Instruction 1.
Answer these questions from the Leonard Nelson article:
(a) Who privately tutored Nelson in his early years?
(b) In what year was the ISK organization banned by the Nazi Regime?
(c) Which 1781 book by Kant inspired Nelson to pursue critical philosophy?

Page excerpt.
Leonard Nelson (; ; 11 July 1882 – 29 October 1927), sometimes spelt Leonhard, was a German mathematician, critical philosopher, and socialist. He was part of the neo-Friesian school (named after post-Kantian philosopher Jakob Friedrich Fries) of neo-Kantianism and a friend of the mathematician David Hilbert. He devised the Grelling–Nelson paradox in 1908 and the related idea of autological words with Kurt Grelling.

Nelson subsequently became influential in both philosophy and mathematics, as his close contacts with scientists and mathematicians influenced their ideas. Despite dying earlier than many of his friends and assistants, his ISK organization lived on after his death, even after being banned by the Nazi Regime in 1933. It is even claimed that Albert Einstein supported it. He's also credited with popularizing the Socratic method in his book Die sokratische Methode (The Socratic Method).

Life

Early life and education 
In Nelson's early years, he studied at Französisches Gymnasium Berlin where mathematics and science weren't notable in that school. He was therefore privately tutored by mathematician Gerhard Hessenberg (1874–1925), and began reading the works of philosophers Immanuel Kant, Jakob Friedrich Fries, and Ernst Friedrich Apelts, which began to spark his interest in philosophy.

In 1901, Nelson studied mathematics and philosophy at Heidelberg University for a short period of time before going to  Friedrich Wilhelm University (today: Humboldt-Universität) in Berlin from March 1901 – 1903. From 1903 to 1904, he worked with mathematicians and philosophers at the University of Göttingen, such as his doctoral advisor Julius Baumann, David Hilbert, Felix Klein, Carl Runge, and his later rival Edmund Husserl.

Critical philosophy 
Nelson's work as a philosopher was most concerned with critical philosophy, attributed to Kant. It sets out to find a "critique" on science and metaphysics, similar to empiricism, as things can only be true based on the perceptions and limitations on human minds. Kant's 1781 book Critique of Pure Reason (Kritik der reinen Vernunft) inspired Nelson to go down the path of critical philosophy, and later followed the works of post-Kantian philosopher Fries who had also followed Kant's work.

Although his 1904 dissertation Jakob Fries and his Latest Critics (Jakob Friedrich Fries und seine jüngsten Kritiker) was successful, he had trouble in his early academic years. One such failed dissertation was his Die kritische Methode und das Verhältnis der Psychologie zur Philosophie (The Critical Method and the Relationship of Psychology to Philosophy). Nelson continued defending Fries' philosophy and ideas by publishing a neue Folge (new series) of Abhandlungen der Fries'schen Schule (1904) with Gerhard Hessenberg and mathematician Karl Kaiser. It was here that Nelson and these same friends created the Jakob-Friedrich-Fries-Gesellschaft (Jakob Friedrich Fries Society) to promote critical philosophy.

Instruction 2. Give the entries, from the start of the entries through the line containing "Looking at the screenshot, I should pos(288,15).", as a Markdown table with the columns No. and Line. Leave out blank lines.

[Records of locating words and elements]
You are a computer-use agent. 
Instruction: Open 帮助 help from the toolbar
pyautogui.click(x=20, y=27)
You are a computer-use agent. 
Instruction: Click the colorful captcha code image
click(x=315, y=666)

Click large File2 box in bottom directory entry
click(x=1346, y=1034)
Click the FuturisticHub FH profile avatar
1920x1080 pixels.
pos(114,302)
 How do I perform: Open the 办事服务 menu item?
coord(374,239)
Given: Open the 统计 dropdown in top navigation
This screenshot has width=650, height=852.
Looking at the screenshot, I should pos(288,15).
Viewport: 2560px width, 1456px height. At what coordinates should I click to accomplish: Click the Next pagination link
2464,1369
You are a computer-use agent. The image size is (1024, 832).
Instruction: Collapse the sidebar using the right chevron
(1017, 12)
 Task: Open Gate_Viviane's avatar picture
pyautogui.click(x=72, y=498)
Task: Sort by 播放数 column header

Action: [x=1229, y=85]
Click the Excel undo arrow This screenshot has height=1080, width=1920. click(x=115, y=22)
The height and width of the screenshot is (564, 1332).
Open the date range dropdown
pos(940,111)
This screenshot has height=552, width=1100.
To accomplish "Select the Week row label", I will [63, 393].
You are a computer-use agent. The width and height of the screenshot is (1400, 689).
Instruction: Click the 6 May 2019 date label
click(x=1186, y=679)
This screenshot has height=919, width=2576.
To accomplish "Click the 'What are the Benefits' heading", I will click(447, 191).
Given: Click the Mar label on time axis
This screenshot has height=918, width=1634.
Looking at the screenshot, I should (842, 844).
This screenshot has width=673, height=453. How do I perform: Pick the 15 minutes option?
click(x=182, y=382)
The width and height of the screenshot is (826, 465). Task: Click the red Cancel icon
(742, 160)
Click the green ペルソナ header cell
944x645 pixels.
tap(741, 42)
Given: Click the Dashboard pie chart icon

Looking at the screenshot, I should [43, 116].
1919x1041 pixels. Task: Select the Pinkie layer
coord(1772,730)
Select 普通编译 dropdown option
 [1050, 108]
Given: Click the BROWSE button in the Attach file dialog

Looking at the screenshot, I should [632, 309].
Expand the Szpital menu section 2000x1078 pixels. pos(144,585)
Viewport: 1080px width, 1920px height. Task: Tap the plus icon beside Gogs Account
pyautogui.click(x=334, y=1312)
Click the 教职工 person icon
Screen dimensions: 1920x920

Correct answer 1.
(a) Gerhard Hessenberg
(b) 1933
(c) Critique of Pure Reason (Kritik der reinen Vernunft)

Correct answer 2.
| No. | Line |
|---|---|
| 1 | You are a computer-use agent.  |
| 2 | Instruction: Open 帮助 help from the toolbar |
| 3 | pyautogui.click(x=20, y=27) |
| 4 | You are a computer-use agent.  |
| 5 | Instruction: Click the colorful captcha code image |
| 6 | click(x=315, y=666) |
| 7 | Click large File2 box in bottom directory entry |
| 8 | click(x=1346, y=1034) |
| 9 | Click the FuturisticHub FH profile avatar |
| 10 | 1920x1080 pixels. |
| 11 | pos(114,302) |
| 12 |  How do I perform: Open the 办事服务 menu item? |
| 13 | coord(374,239) |
| 14 | Given: Open the 统计 dropdown in top navigation |
| 15 | This screenshot has width=650, height=852. |
| 16 | Looking at the screenshot, I should pos(288,15). |